With more detail in the scene, the question then becomes, do I need to use a new element, apart from the water, to create a stronger composition. These are just a few things you should consider when choosing a shutter speed. Working with the textures that water creates is one of the most exciting parts of coastal photography for me.


'Find A Way,’ Kalbarri, WA. Water retreating out to sea in a crack in the rocky coastline. Canon EOS 5D Mk II, 16-35mm lens @ 1/4s @ 26mm, f/13 @ ISO 100, tripod.

04 LEADING LINES
Leading lines are widely used by photographers to draw viewers into an image and control the way their attention is directed to key compositional elements. In coastal photography, water can be a really effective way to add leading lines where there otherwise might have been a bare patch of sand. Creating these leading lines is easily done when a wave has washed ashore and is retreating back to the sea (above right). Compared to shooting oncoming waves, receding water tends to produce straighter lines that are easier to predict.


‘Look To The Edge.’ Rough afternoon seas were slamming against the coastal cliffs of the South West. This was shot handheld as I continued to retreat from incoming waves that would easily drag me of the edge and into the ocean. Canon EOS 5D MK II, 16-35mm f2.8 lens, 1/400s @ f/8, ISO 200 tripod.

05 KEEP IT SIMPLE
One of the challenges of shooting straight out to sea is the difficulty of finding interesting background elements. Look for an interesting cloud formation, or use the sun to create a starburst. In rare cases, you might be fortunate to see a distant lightning strike!

Shooting out to sea can be a great opportunity to practice shooting very simple compositions and to think about how you can use leading lines, colour, tone and foreground to create interest. Keep in mind that you won’t always get great light and colour. Don’t worry, just focus on the composition. The image on the next page shows a scene I photographed a number of different times a few years back. I didn’t initially settle on this frame and continued to return until I got an evening with a better display of colour. However, it didn’t seem to add to the photo and I realised that I much preferred this more subdued sunset where the focus was more on the water movement.
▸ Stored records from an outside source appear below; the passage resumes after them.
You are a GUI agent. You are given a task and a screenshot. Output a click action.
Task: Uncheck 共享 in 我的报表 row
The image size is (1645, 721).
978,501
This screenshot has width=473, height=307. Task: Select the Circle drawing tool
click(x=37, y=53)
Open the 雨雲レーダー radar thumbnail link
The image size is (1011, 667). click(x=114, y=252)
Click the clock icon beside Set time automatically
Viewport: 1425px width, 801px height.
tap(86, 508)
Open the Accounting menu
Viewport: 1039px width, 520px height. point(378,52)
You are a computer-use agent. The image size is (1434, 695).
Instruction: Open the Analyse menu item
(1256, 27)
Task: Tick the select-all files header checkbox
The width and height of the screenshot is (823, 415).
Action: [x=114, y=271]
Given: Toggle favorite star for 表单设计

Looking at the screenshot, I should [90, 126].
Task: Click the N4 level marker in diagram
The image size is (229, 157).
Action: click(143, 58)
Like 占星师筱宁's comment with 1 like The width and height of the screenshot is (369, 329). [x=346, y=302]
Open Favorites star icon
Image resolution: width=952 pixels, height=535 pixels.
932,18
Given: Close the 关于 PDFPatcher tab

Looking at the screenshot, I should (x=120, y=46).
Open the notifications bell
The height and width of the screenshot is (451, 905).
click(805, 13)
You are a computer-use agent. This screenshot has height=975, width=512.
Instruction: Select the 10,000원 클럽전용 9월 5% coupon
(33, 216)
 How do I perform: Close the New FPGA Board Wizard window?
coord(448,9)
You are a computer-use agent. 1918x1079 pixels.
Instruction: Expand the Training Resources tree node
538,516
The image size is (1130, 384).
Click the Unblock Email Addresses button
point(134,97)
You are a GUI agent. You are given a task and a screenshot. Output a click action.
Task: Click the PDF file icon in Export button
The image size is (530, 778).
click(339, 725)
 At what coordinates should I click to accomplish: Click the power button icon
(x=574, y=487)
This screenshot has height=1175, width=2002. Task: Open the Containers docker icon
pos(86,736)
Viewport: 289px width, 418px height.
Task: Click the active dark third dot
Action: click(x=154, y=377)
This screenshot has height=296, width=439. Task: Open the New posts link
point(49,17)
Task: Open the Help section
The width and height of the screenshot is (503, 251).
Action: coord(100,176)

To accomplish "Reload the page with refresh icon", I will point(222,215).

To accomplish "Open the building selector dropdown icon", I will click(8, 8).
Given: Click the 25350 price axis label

‘Just a Thought,’ North Beach, Western Australia. Canon EOS 5D MKII, 16-35mm f2.8 lens @ 16mm, 0.4s @ f/11, ISO 200, tripod.



06 STAY SAFE
There are obvious risks that come with being near the ocean, especially if you love dramatic wide-angle photographs like I do. Rock ledges can be dangerous places and it’s no place to be in rough seas. Even in calmer conditions, never turn your back on the ocean, have an exit strategy and remember that conditions can change quickly. Tides change too, so make sure the incoming tide isn’t going to leave you stranded.

It’s easy to get distracted taking photos, but you need to maintain an awareness of what’s happening around you. Life jackets, like the ones worn by rock fishermen, are a good safety precaution. Stay well away from the water if you are not a strong swimmer, or you are not experienced in the surf.

While your personal safety is the priority, obviously, it’s important to keep your gear safe too. Be prepared to lift your camera and tripod high into the air to avoid getting drenched. I have frantically dried camera gear more times than I care to remember and know many people who have completely written off camera bodies altogether. Stay safe!

Dylan Fox, is an award-winning Australian landscape photographer based in Perth, WA. See more of his work here: dylanfox.com.au


‘Wyadup’s Warmth.’ Sunset at Wyadup Beach, South West WA. With large swells the waves funnel through the rocky coastline and crash into this beautiful natural pool. Canon EOS 5D MK II, 16-35mm f2.8 lens @ 16mm, 1.6s @ f16, ISO 200, tripod.